> _Texto fornecido_:
No final da década e início dos anos 80, a sétima arte novamente é vítima da tecnologia doméstica. Desta vez, foi o surgimento do vídeo-cassete, que virou o vilão da história. O novo aparelho abriu outros horizontes de consumo e modificou a forma com que as pessoas interagiam com o cinema, pois a partir dali era possível alugar filmes poucos meses após que saía de cartaz e assisti-lo sem sair de casa. Nada substituía a experiência de assistir um filme no cinema, mas mesmo assim, as escolhas foram ampliadas.

Outro motivo da decadência do cinema foi a instalação de salas menores em shopping centers, que, além da concorrência, eram consideradas mais cômodas por terem estacionamento, praça de alimentação e segurança. As chamadas “salas de rua” passaram a não ser viáveis economicamente porque além de serem muito grandes e gerarem despesas igualmente altas (60% da renda de um filme era destinada aos proprietários do filme e a outra fatia, 40% restantes, era destinada ao exibidor, que usava esse dinheiro também para pagar os impostos, funcionários e despesas fixas como luz e telefone), a falta de estacionamento foi um fator crucial para que o público trocasse essas salas pelas as de shoppings, que além de disponibilizar ao usuário um leque de opções de lazer, possuíam um estacionamento fácil e cômodo. Assim, o público dos chamados cinemas de “beira de rua” foi diminuindo e essas bilheterias já não geravam mais lucros satisfatórios.

(Linhas sobre onde os alvos aparecem)
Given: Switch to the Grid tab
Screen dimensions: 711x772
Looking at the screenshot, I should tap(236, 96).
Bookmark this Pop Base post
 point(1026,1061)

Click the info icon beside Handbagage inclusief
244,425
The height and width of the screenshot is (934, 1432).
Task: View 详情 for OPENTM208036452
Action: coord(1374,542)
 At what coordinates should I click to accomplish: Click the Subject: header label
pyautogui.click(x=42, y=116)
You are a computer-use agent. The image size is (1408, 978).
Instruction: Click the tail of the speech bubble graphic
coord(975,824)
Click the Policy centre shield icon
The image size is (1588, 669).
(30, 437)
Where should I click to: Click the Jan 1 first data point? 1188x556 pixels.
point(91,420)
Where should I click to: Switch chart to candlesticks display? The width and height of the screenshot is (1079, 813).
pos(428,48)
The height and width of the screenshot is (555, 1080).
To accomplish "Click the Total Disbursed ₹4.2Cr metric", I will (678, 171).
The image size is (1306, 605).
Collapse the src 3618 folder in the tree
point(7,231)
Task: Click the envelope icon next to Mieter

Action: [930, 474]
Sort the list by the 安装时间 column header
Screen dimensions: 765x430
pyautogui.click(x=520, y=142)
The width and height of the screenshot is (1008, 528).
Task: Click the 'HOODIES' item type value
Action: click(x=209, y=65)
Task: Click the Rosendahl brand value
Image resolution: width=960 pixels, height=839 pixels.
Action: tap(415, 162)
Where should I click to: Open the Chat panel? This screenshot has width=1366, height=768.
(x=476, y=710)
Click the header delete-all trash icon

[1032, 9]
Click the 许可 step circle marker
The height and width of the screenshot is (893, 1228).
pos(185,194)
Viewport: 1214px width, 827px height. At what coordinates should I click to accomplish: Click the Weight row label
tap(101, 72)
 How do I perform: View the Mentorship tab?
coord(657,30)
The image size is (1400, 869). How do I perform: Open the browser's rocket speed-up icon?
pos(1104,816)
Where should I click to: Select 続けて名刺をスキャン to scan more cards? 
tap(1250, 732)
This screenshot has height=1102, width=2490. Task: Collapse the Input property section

> _O que fazer_:
Reescreva o trecho do texto sobre a decadência do cinema que vai de "No final da" até "escolhas foram ampliadas.", trocando "vilão" por "grande culpado". A listagem não será necessária.

> _Resposta abaixo_:
No final da década e início dos anos 80, a sétima arte novamente é vítima da tecnologia doméstica. Desta vez, foi o surgimento do vídeo-cassete, que virou o grande culpado da história. O novo aparelho abriu outros horizontes de consumo e modificou a forma com que as pessoas interagiam com o cinema, pois a partir dali era possível alugar filmes poucos meses após que saía de cartaz e assisti-lo sem sair de casa. Nada substituía a experiência de assistir um filme no cinema, mas mesmo assim, as escolhas foram ampliadas.